IMO the most weighty quote was this

    Meanwhile, there remains philosophical work to be done. The 
    questions concerning technology that tormented 
    Oppenheimer, and the yearning for a philosophical resolution 
    of them, were not the imagined anxieties of a neurotic 
    individual but a sensitive manTMs reflection of perplexities that 
    run deep in American culture, sometimes shaping public 
    policy. In short, America needs a philosophy that is capable of 
    contextualizing the scientific adventure satisfyingly within the 
    American spirit.  

A bit US-centered, I would say that all the world need a philosophical 
resolution and that the MOQ is the resolution, but Pirsig's ambiguity 
and the resulting ability to come to an agreement hinders its  
application. And the intellectual level is and remains what all hinges 
on. The way Dr McWatt presents it (intellect) in in his treatise  
removes the revolutionary Quality from the MOQ.  

Platt:
> "As an example of the interdisciplinary and highly philosophical tone
> of Göttingen in the 1920s, Robert Jungk thus describes Born´s weekly
> "Seminar on Matter": 

     "These debates were concerned more and more with the 
    most basic problems of epistemology. Had the discoveries of 
    atomic physics abolished the duality between the human 
    observer and the world observed? Was there no longer any 
    real distinction between subject and object? Could two 
    mutually exclusive propositions on the same topic both be 
    regarded as correct from a loftier standpoint? Would one be 
    justified in abandoning the view that the foundation of physics 
    is the close connection of cause and effect? But in that case 
    could there ever be any such thing as laws of Nature? Could 
    any reliable scientific forecasts ever be made?"  

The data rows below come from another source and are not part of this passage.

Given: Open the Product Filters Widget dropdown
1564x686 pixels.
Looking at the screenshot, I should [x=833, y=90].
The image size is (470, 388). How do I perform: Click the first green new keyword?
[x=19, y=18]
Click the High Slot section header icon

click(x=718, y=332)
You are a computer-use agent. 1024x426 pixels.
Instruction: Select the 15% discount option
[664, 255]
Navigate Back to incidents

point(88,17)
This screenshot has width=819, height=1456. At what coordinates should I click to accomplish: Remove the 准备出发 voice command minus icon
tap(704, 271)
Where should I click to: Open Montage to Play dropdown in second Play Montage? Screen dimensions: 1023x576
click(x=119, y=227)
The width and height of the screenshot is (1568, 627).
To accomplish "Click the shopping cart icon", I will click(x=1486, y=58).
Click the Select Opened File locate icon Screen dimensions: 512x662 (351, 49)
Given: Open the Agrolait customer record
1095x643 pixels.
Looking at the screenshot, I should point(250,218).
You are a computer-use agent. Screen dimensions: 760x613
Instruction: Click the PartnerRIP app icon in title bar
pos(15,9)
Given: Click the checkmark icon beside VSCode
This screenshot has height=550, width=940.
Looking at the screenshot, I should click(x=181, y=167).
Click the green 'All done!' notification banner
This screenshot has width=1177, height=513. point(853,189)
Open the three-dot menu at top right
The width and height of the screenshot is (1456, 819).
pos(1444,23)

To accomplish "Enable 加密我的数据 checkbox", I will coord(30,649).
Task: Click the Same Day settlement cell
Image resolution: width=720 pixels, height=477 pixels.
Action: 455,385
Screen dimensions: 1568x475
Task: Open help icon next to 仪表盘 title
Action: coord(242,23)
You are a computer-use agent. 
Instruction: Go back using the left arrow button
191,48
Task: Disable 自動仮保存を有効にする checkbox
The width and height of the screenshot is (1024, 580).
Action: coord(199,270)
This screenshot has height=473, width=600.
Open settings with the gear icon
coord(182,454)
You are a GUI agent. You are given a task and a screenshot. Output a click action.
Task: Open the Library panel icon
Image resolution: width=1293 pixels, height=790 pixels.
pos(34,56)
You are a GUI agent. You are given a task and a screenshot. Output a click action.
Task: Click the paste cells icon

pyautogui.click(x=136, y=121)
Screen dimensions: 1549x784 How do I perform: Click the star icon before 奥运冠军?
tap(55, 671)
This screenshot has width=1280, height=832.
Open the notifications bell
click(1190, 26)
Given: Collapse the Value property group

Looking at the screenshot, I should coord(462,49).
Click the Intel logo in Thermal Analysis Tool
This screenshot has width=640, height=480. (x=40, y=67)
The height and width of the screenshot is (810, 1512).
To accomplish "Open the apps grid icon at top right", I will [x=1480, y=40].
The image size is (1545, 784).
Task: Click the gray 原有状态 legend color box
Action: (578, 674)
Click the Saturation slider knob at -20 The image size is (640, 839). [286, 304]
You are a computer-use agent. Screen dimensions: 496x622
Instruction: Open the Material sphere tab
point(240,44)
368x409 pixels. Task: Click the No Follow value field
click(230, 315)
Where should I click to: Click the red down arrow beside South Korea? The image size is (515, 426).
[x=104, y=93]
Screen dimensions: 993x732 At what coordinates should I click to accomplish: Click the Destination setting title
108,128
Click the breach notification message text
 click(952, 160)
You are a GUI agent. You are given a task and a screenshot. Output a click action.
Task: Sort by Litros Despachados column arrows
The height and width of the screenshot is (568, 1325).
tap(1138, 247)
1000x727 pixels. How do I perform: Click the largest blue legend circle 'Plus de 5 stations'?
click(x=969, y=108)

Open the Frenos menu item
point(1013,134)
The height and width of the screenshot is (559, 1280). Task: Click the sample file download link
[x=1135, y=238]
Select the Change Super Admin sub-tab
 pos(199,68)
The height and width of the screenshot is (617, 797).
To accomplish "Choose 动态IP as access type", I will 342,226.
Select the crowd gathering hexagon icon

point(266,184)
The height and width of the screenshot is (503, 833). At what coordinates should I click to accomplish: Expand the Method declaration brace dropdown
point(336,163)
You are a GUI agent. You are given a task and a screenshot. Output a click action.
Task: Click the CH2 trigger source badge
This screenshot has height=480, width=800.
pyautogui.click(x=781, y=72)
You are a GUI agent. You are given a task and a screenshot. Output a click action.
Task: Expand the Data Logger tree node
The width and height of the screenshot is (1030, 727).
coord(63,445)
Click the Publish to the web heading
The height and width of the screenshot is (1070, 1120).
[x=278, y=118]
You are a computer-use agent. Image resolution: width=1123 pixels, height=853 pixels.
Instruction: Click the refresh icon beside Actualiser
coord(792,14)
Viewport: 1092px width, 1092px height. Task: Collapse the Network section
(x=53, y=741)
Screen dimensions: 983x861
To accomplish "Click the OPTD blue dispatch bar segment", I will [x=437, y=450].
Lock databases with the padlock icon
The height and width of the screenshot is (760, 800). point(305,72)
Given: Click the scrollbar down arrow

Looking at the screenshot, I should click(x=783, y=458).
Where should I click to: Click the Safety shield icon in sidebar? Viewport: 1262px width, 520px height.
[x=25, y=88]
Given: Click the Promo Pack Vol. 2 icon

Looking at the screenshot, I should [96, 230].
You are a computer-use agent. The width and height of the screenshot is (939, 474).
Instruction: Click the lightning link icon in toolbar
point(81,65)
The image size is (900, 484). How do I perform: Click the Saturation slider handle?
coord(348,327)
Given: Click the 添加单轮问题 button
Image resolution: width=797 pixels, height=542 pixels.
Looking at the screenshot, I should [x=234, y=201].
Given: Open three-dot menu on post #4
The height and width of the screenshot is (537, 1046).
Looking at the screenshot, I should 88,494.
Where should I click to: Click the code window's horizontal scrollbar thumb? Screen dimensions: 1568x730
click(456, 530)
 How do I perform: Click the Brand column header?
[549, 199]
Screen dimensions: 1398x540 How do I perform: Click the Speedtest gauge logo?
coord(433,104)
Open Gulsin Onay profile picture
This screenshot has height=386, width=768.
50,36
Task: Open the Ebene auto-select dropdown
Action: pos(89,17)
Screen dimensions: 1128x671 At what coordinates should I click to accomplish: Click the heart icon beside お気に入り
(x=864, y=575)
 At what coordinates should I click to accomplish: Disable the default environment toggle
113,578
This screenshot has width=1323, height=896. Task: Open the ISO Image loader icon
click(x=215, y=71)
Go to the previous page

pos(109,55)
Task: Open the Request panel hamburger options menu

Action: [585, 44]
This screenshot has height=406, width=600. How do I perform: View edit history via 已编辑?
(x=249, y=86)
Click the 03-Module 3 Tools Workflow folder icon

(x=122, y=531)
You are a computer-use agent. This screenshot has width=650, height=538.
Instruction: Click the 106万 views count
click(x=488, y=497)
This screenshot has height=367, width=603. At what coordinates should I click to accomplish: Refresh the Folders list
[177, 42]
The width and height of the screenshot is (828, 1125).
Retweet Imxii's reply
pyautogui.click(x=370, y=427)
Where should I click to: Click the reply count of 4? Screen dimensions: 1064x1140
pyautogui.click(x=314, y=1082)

"No longer any real distinction between subject and object". Phew, 
that's the point. The intellectual level IS the S/O distinction, while it's 
static "rank" means that this distinction doe not go further down than 
the social level, the "real" distinction is the Dynamic/Static one. The 
MOQ resolves it all in its gigantic metaphysical in-out-turn It's a bit 
too much to call Jung, Born (Bohr?) Einstein - the lot - SOMists, but 
all who don't know the MOQ are SOMists (exception for the Orientals 
but they don't know they have transcended it) 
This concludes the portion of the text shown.